Detect Scrying really should give more knowledge than Scrying does. It's only good against Scriers, and it doesn't even stop the scrying. As such, Scrying is much more versatile, so the defense should be either lower level or should give more information.

Sowelu
2010-03-18, 05:23 PM
Alright, perfect--That's the kind of answer I was after, many thanks KillianHawkeye, jiriku, and Riffington! That explains the balance a lot better (and I previously hadn't noticed the scrying-specific details in Teleport).

A few henchmen are already on their way, in fact... The Big Bad doesn't really know the players are after him at the moment, but he's going to make that int check to notice the sensor, at which point it's time for some visits on his behalf to the local wizards.

Kol Korran
2010-03-18, 05:24 PM
actually, a correctly phrased divination can help you find the villain's whereabouts: "If we seek to teleport to the villain's location within the next week, which location will provide the best results?" i know some DMs rule that the spell only gives advice in the same way as augury and the like, but the spell can actually be used for wider uses than that.

this makes it a powerfull spell, if it were not for two facts:
- the spell fail chance. (one of the real reasons to take divine oracle PRC)
- more importently- the cryptic answer. it can render the answer ambiguous, or at times even misleading if interperted wrongly.

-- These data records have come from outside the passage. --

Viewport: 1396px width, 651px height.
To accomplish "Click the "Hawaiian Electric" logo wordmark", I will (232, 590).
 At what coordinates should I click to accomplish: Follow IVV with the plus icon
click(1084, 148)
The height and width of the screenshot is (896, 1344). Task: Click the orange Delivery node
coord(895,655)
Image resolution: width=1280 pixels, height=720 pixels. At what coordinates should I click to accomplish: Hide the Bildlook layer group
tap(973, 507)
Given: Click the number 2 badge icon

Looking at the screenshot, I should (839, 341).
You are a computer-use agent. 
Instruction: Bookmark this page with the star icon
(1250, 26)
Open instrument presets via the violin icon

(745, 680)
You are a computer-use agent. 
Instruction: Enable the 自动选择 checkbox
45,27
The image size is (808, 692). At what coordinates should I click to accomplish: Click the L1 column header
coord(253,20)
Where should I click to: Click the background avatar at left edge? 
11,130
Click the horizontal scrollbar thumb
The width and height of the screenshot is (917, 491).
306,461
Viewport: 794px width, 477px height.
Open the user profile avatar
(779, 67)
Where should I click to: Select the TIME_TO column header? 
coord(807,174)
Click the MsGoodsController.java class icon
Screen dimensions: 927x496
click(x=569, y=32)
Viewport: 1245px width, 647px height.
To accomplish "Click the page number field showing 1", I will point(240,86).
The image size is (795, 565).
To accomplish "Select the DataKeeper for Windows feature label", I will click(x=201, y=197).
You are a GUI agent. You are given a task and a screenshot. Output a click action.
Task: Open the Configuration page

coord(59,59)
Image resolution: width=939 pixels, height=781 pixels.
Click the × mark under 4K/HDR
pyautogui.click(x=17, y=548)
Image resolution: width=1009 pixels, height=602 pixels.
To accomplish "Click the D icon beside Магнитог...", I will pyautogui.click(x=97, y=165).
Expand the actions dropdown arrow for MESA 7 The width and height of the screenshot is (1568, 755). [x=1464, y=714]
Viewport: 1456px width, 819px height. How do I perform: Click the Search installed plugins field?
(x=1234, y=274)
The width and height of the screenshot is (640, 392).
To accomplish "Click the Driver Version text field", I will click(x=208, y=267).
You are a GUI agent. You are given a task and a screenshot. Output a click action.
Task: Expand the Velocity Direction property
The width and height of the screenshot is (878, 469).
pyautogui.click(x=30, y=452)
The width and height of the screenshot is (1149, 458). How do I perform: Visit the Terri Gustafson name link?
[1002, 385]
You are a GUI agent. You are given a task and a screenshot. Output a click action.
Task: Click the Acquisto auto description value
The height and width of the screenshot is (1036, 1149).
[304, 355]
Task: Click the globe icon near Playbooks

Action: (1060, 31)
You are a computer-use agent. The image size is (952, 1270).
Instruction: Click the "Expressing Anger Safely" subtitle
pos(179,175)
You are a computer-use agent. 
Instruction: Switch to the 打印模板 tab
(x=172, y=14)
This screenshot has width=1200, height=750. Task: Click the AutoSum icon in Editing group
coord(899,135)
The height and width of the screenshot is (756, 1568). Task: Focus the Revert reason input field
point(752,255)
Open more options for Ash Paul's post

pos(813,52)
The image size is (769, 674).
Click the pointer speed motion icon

i had lots of fun with the spell, as DM and as player.
hope this helps,
Kol.

KillianHawkeye
2010-03-18, 08:00 PM
You probably do want to know the location before teleporting there, to be honest. It's a good safety rule.

True, but it isn't necessary, and I don't think the designers were really thinking about using it in another manner.

unre9istered
2010-03-18, 08:43 PM
Scrying might still work if the big bad's outside and they can spot some geographical clues (mountains, lakes, forests, etc.).

Sowelu
2010-03-18, 09:00 PM
Scrying might still work if the big bad's outside and they can spot some geographical clues (mountains, lakes, forests, etc.).

Not quite. From the SRD: "If the [target's] save fails, you can see and hear the subject and the subjectís immediate surroundings (approximately 10 feet in all directions of the subject)." That's barely enough to tell anything.